What May Cause A False Pregnancy Test?

 

February 25, 2020 | By Heidi Tian

At home urine pregnancy tests are the most convenient and widely used tool to find out if you are pregnant. They work by detecting human chorionic gonadotropin (hCG), which is a hormone produced during early pregnancy.

Unfortunately,  you may occasionally receive a false positive pregnancy test result. We would like to share with you the most common causes to help you be more confident when interpreting your test results.

1. Evaporation Lines

If a pregnancy test is left out for longer than the recommended read time, there may be a slight T line discoloration called an "evaporation line", which resembles a positive pregnancy test. It is critical for users to follow the instructions exactly while taking the test.

2. Chemical Pregnancy

A chemical pregnancy occurs if a fertilized egg, known as the embryo, is unable to implant or grow. This can happen for a wide range of reasons, such as fibroids, scar tissue, low progesterone, or a congenital uterine anomaly that causes an irregularly shaped uterus.

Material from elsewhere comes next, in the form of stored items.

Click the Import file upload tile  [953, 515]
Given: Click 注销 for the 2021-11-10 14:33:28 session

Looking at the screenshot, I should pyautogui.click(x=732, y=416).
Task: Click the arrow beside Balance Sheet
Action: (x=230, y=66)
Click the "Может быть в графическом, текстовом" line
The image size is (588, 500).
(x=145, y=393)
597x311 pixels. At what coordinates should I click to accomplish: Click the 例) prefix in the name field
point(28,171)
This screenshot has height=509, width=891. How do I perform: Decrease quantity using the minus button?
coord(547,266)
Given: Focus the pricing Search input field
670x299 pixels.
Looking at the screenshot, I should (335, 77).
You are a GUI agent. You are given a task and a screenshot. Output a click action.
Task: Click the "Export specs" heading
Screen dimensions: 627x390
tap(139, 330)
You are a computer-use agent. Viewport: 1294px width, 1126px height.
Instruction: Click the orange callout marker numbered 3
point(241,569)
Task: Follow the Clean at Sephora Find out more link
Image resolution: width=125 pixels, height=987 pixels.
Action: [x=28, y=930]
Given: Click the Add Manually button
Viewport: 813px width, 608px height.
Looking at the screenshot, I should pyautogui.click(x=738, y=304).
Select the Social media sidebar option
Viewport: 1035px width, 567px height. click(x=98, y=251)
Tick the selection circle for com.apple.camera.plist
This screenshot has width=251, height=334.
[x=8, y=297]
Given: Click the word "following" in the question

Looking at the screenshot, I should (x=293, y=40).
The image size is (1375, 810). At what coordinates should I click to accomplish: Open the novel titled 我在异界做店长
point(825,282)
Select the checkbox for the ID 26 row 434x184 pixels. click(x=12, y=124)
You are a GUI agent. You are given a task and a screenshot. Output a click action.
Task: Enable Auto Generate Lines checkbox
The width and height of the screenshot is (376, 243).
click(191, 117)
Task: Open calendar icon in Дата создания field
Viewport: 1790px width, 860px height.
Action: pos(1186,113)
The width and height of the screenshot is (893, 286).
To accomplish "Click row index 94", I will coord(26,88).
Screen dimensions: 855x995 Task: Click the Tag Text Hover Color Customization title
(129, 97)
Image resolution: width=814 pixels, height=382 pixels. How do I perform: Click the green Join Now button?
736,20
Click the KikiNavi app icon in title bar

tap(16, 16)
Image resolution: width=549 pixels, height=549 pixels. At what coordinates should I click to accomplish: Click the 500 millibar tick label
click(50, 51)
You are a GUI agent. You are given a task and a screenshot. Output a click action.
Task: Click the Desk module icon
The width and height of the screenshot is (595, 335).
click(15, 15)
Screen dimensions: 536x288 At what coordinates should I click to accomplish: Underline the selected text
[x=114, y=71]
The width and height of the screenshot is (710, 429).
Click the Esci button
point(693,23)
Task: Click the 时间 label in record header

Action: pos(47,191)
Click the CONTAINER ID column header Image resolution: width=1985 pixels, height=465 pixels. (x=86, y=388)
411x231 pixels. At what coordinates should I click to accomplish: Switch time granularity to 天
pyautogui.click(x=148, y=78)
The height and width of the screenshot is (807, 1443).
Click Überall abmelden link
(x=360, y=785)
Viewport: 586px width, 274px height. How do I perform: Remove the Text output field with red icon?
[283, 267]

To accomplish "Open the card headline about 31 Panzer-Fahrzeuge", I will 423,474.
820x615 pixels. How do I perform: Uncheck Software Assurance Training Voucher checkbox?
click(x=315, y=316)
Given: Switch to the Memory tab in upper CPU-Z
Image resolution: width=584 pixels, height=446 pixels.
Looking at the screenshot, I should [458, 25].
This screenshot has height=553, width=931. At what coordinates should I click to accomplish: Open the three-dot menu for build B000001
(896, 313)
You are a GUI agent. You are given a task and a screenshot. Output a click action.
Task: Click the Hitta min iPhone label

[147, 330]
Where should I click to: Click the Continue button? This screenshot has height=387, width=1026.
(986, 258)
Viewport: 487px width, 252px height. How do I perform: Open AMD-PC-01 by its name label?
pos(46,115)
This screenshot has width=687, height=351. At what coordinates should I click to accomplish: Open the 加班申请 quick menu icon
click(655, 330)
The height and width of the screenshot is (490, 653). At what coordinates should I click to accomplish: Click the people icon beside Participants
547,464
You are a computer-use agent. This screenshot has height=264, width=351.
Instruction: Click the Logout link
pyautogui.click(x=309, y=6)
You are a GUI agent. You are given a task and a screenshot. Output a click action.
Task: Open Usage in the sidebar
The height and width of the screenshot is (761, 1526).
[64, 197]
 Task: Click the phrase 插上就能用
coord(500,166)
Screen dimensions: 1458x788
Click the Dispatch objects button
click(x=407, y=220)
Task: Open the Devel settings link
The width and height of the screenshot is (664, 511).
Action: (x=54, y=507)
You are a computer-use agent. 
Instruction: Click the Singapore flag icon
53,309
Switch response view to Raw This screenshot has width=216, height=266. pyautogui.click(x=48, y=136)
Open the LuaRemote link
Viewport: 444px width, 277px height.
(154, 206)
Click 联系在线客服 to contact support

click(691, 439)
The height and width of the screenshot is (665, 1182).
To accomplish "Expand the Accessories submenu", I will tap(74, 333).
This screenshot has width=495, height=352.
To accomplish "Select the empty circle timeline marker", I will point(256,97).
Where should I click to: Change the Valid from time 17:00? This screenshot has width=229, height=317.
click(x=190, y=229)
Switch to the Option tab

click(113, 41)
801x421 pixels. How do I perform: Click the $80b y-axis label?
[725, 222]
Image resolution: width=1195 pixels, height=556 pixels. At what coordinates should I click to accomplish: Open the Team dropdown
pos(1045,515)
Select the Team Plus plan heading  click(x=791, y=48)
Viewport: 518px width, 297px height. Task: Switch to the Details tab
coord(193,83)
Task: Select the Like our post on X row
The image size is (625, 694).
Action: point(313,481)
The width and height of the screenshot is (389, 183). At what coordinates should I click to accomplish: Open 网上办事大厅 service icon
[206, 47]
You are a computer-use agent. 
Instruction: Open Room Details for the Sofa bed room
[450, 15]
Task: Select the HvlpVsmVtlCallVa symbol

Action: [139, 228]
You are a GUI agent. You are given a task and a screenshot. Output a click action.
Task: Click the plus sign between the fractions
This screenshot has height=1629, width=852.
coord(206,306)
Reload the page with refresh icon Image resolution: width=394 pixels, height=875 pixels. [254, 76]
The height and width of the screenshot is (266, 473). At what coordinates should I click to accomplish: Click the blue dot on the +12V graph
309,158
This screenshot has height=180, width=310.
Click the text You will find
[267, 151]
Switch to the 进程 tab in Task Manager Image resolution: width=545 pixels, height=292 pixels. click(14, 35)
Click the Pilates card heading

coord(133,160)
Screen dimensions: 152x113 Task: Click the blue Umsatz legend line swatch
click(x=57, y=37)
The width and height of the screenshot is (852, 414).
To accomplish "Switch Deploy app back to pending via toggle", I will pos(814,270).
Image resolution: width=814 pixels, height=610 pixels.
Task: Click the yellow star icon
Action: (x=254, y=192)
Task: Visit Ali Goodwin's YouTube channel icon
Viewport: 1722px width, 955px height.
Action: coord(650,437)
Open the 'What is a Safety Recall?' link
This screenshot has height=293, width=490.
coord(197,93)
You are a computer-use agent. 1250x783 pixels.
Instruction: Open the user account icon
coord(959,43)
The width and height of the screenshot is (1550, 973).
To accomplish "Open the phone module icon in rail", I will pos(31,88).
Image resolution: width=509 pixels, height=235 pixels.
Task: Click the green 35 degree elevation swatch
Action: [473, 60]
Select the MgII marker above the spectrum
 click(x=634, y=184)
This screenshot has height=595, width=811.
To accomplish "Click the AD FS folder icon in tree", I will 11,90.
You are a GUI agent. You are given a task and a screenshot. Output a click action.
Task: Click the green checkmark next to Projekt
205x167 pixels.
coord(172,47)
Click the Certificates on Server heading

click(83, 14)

3. Recent Miscarriage or Abortion

After an abortion or miscarriage, the level of hCG starts to decrease, but very slowly. Typically, hCG declines over a period ranging anywhere from 9 to 35 days. The average time frame is around 19 days. Taking a pregnancy test within that period can result in a false-positive test.

4. Medications

If you’re undergoing fertility treatment, your doctor may prescribe a synthetic hCG trigger shot under brand names like Novarel, Pregnyl, Pergonal, Ovidrel, or Profasi, which helps follicles release mature eggs.  Unfortunately, these can also lead to a false positive result.

Other medication that can cause a false positive result include -- but are not limited to:

  • anti-anxiety medications, like diazepam (Valium) or alprazolam (Xanax)
  • antipsychotics, such as clozapine or chlorpromazine
  • antihistamines, including promethazine
  • anticonvulsants, like phenobarbital or other barbiturates
  • Parkinson’s disease medications, including bromocriptine (Parlodel)
  • diuretics, like furosemide (Lasix, Diuscreen)
  • methadone (Dolophine)

5. Medical Conditions

Certain medical conditions can cause a woman’s hCG level to increase and trigger a positive result while she is not pregnant. These include, but are not limited to:

  • disorders affecting the pituitary gland and hormone levels, specifically in perimenopausal women
  • gestational trophoblastic diseases, which cause tumors in the cells that would normally make up the placenta
  • ovarian cysts, particularly corpus luteum cysts
  • ectopic pregnancy
  • phantom hCG, where antibodies interfere with the testing kit
  • sulfated hCG, most commonly seen in perimenopause 
  • urinary tract infections
  • in very rare case, cancers of the bladder, cervix, colorectal region, endometrium, lungs, ovaries, pancreas, kidneys, liver, breasts, and stomach

You may wonder how to distinguish a false positive from a true one. It is easier than you'd think. Keep taking tests every few days. If the T line gets darker, then you are likely seeing the doubling of the hCG hormone levels, which occurs with early pregnancy.  If not, you may be getting a false positive.

Next Step

 A positive at-home pregnancy test result should always be followed up with a doctor’s appointment. Your doctor may give you a blood or urine test to confirm the results and monitor your hCG levels. If you’ve received a false positive, your doctor’s visit will determine that, too.

Remember that false positives do happen but they are not a sign you’ll never get pregnant. Have faith and keep testing!